YOUR INSTRUCTIONS => Read the records below and copy each line that contains "Collapse".

═══ INFORMATION PROVIDED

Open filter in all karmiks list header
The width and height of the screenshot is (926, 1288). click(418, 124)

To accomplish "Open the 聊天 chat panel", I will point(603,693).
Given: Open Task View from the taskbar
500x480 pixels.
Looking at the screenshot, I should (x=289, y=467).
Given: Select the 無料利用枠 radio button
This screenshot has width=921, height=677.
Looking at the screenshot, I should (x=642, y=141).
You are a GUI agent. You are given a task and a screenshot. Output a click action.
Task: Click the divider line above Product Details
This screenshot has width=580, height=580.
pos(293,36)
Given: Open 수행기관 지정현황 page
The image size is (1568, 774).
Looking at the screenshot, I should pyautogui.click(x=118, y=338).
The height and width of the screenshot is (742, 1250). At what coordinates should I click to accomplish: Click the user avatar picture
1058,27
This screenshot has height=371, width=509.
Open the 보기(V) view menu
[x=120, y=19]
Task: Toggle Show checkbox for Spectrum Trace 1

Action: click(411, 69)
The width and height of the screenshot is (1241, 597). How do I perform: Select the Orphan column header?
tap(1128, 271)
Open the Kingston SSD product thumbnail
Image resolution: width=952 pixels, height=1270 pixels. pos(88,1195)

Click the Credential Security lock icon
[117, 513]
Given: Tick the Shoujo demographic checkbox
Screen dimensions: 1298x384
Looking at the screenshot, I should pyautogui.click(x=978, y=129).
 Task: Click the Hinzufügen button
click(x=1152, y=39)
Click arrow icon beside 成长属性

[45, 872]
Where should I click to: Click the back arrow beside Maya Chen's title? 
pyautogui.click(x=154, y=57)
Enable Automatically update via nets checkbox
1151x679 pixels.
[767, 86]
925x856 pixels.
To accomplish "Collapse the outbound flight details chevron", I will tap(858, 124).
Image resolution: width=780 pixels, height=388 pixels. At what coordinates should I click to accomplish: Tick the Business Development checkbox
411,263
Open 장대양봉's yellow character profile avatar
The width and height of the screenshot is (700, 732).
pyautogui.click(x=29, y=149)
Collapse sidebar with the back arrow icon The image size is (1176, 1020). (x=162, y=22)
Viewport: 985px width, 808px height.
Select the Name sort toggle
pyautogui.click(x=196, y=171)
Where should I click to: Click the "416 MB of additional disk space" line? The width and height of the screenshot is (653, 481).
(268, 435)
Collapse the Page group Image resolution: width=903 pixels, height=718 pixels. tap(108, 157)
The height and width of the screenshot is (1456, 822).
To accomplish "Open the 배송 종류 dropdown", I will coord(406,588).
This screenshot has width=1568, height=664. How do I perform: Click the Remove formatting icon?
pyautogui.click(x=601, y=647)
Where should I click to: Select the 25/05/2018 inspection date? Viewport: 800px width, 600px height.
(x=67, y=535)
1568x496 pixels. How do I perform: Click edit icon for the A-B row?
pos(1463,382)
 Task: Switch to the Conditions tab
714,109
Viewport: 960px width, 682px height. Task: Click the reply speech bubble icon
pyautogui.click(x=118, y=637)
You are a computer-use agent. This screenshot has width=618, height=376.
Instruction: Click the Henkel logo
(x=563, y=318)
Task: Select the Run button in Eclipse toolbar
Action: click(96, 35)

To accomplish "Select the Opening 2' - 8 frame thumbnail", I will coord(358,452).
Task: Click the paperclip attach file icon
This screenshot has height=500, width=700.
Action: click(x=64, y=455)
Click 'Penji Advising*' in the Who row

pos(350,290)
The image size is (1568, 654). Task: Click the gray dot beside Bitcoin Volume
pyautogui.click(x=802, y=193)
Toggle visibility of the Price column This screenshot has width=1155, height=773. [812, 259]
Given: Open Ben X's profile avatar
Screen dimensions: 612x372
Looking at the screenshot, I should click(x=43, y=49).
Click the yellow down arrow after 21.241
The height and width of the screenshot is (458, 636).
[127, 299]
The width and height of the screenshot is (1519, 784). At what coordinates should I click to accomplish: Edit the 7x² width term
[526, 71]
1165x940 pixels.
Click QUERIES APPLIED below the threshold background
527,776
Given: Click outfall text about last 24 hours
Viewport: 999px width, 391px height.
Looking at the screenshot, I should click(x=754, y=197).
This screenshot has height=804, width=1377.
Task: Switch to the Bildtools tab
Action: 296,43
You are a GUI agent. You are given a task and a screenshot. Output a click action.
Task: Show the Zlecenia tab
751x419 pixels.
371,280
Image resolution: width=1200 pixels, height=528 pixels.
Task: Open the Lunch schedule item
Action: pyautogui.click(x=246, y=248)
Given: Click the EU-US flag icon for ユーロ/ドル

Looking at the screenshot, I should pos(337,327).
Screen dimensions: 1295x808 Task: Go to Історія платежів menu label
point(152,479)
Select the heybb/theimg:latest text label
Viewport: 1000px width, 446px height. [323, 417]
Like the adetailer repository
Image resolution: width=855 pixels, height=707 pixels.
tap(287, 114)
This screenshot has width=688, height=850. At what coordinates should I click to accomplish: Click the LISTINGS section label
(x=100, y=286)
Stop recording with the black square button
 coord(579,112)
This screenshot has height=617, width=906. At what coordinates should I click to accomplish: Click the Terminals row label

══════

EXPECTED OUTPUT =>
To accomplish "Collapse the outbound flight details chevron", I will tap(858, 124).
Collapse sidebar with the back arrow icon The image size is (1176, 1020). (x=162, y=22)
Collapse the Page group Image resolution: width=903 pixels, height=718 pixels. tap(108, 157)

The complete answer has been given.